Location
- 460 North 6th Street Cheney, Washington 99004 United States 47°29′53″N 117°34′37″W﻿ / ﻿47.498°N 117.577°W

Information
- Motto: Connected, Honorable, & Safe - It's the Blackhawk Way!
- School district: Cheney School District
- NCES School ID: 530123000223
- Principal: Caroline White
- Teaching staff: 78.75 (FTE)
- Grades: 9–12
- Enrollment: 1,491 (2024-2025)
- Student to teacher ratio: 18.93
- Colors: Red and Black
- Mascot: Blackhawk
- Yearbook: Titocom
- Website: chs.cheneysd.org

= Cheney High School (Washington) =

Cheney High School is a four-year public high school in Cheney, Washington, United States serving the Cheney School District. The school has a population of 1,300 students in grades 9–12, with more than 70 full-time equivalent teaching staff. Cheney athletic teams compete in the Greater Spokane League (3A class) as the Blackhawks, and the school colors are red and black.

==Building==
In 1929, voters approved the construction of a new high school, after school district consolidation was anticipated to exceed the capacity of the existing building, which was completed in 1913. Plans were drawn up to move the junior high into the 1913 building, demolish an older building (1893) and reuse its bricks for the construction of a new school. The first event at the new building was a basketball game against Davenport High School, held on January 7, 1930; students and teachers moved in two weeks later, on January 22.

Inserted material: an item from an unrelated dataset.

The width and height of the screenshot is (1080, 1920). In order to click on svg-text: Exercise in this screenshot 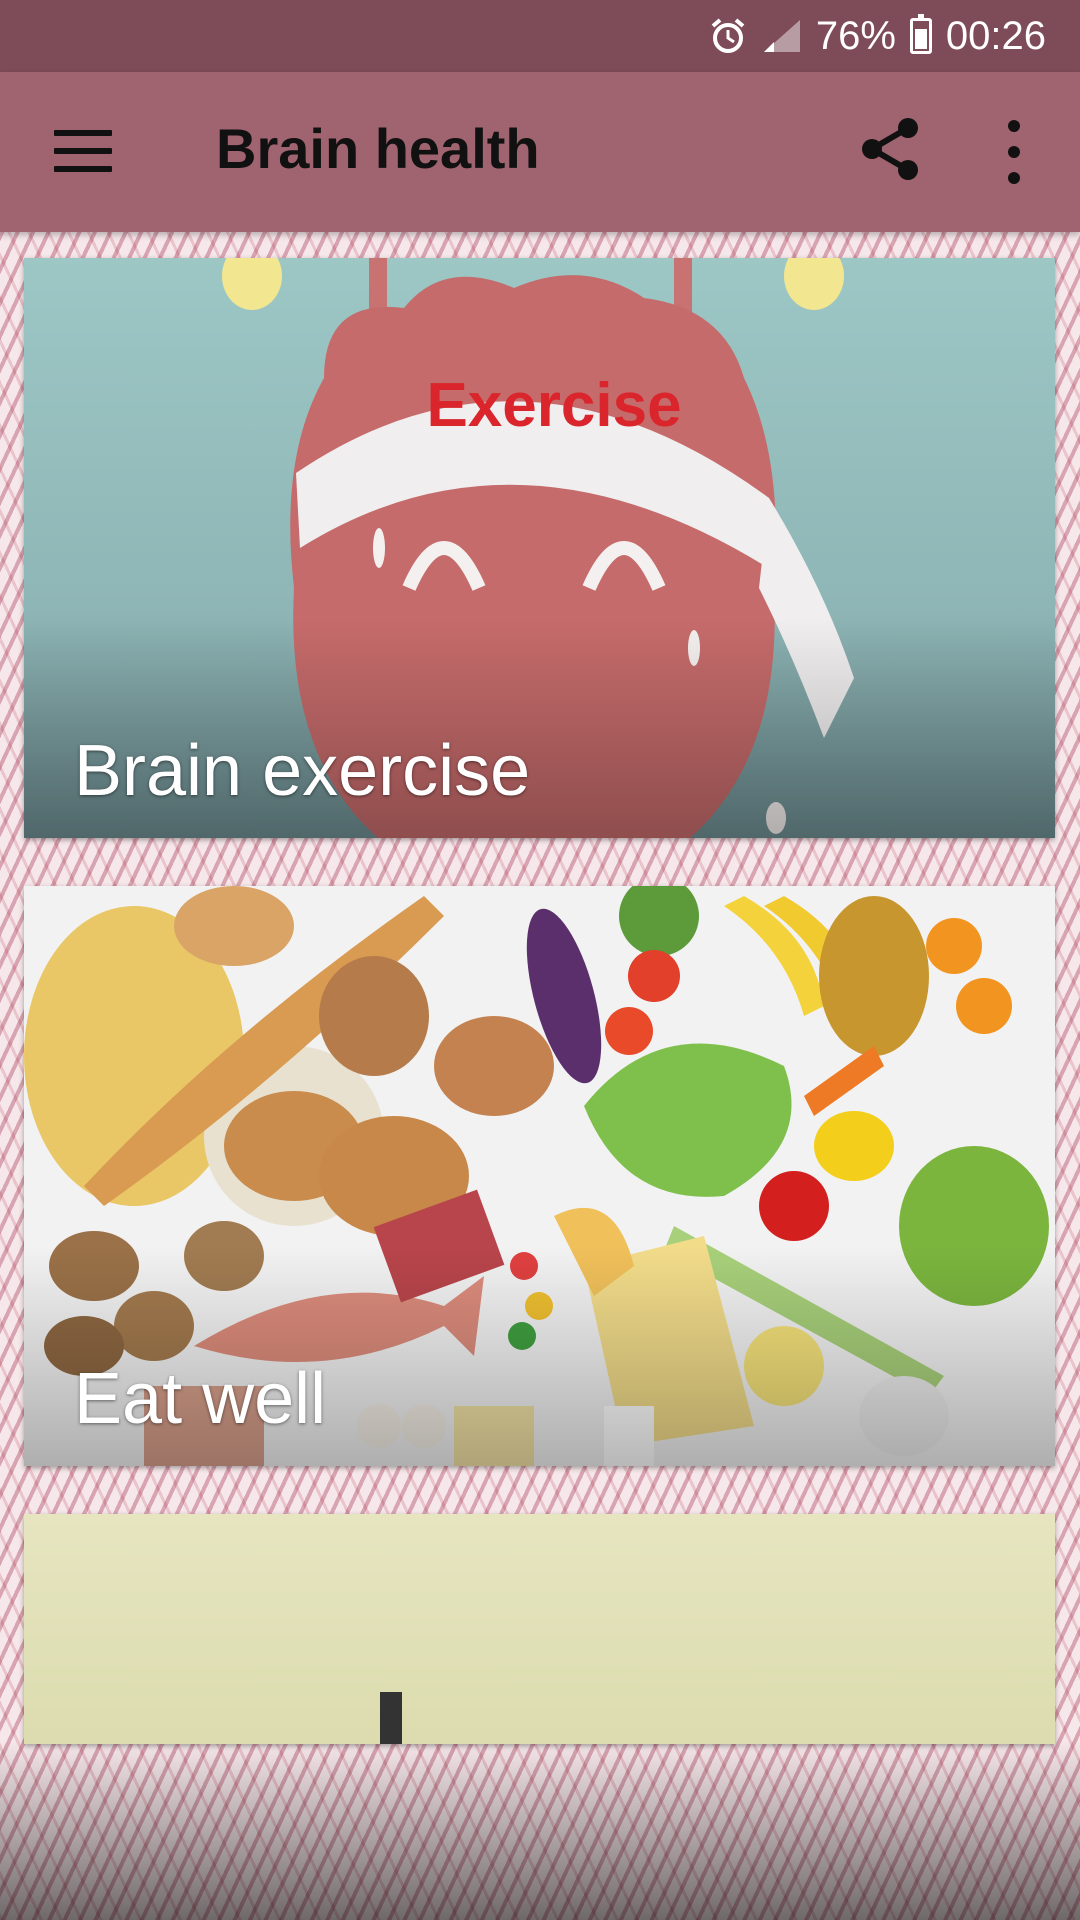, I will do `click(554, 406)`.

In 1966, a new open-campus high school was built at the present location on North 6th Street; junior high classes were moved to the 1930 high school, which was renamed Fisher Junior High. When the new junior high school building was completed in 1977, the 1930 high school building was taken over and reused as administrative offices by the school district until 2012, when offices were moved to the former Nike missile base designated F-37 on Andrus Road near Four Lakes.

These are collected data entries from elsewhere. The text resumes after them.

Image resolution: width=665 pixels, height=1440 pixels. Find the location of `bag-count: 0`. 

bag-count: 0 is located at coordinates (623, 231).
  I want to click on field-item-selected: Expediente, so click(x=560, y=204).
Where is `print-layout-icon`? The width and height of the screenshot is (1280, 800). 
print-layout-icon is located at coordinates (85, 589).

The high school was remodeled in 1970 and 1993 to enclose the campus and add a second story, totaling 177013 ft2 of floor area; a new addition was completed in 2020 to add 17 classrooms, a student commons, auditorium, and athletic facilities, with a total combined area of 232000 ft2. The total cost of the expansion was estimated at $28.53 million in 2017.

==Activities==
Cheney High School competes in the Greater Spokane League (GSL), moving up to the WIAA 3A classification for the 2020–21 school year. Previously, Cheney had competed in the Great Northern League (GNL), which was reorganized from the Frontier League in 1998, in the 2A/AA class. In 2002, Cheney entered the GSL as a 3A class school, but was reclassed to 2A in 2004 and returned to the GNL.

===State championships===
Source:

- Boys cross country: 1989
- Girls cross country: 2012
- Boys golf: 1989
- Boys golf: 2026
- Boys soccer: 2013
- Boys tennis: 1981
- Boys track and field: 2018
- Boys wrestling: 1989
- Volleyball: 1987

==Notable alumni==
- Michael P. Anderson (1977), astronaut
- Launi Meili (1981), Olympic gold medalist
- Steve Emtman (1988), professional football player
- Rick DeMulling (1996), professional football player
- Kelsey Cook (2007), stand-up comedian
- Gladius Edejer (2007), international soccer player for the Marshall Islands

== Reports of sexual abuse ==
Michael Alstad, the music director of Cheney High School from 1982-1986, was accused of abusing a student for two years during the time he worked at the school. The former student said that Cheney School District knew that he was abusing students but had not done anything to stop him; after he resigned from Cheney in 1986, he was hired by the Aberdeen School District, and he later admitted in a 2020 lawsuit to one claim of abuse there dating back to 1989. The former Cheney student won her lawsuit against the Cheney School District in 2024.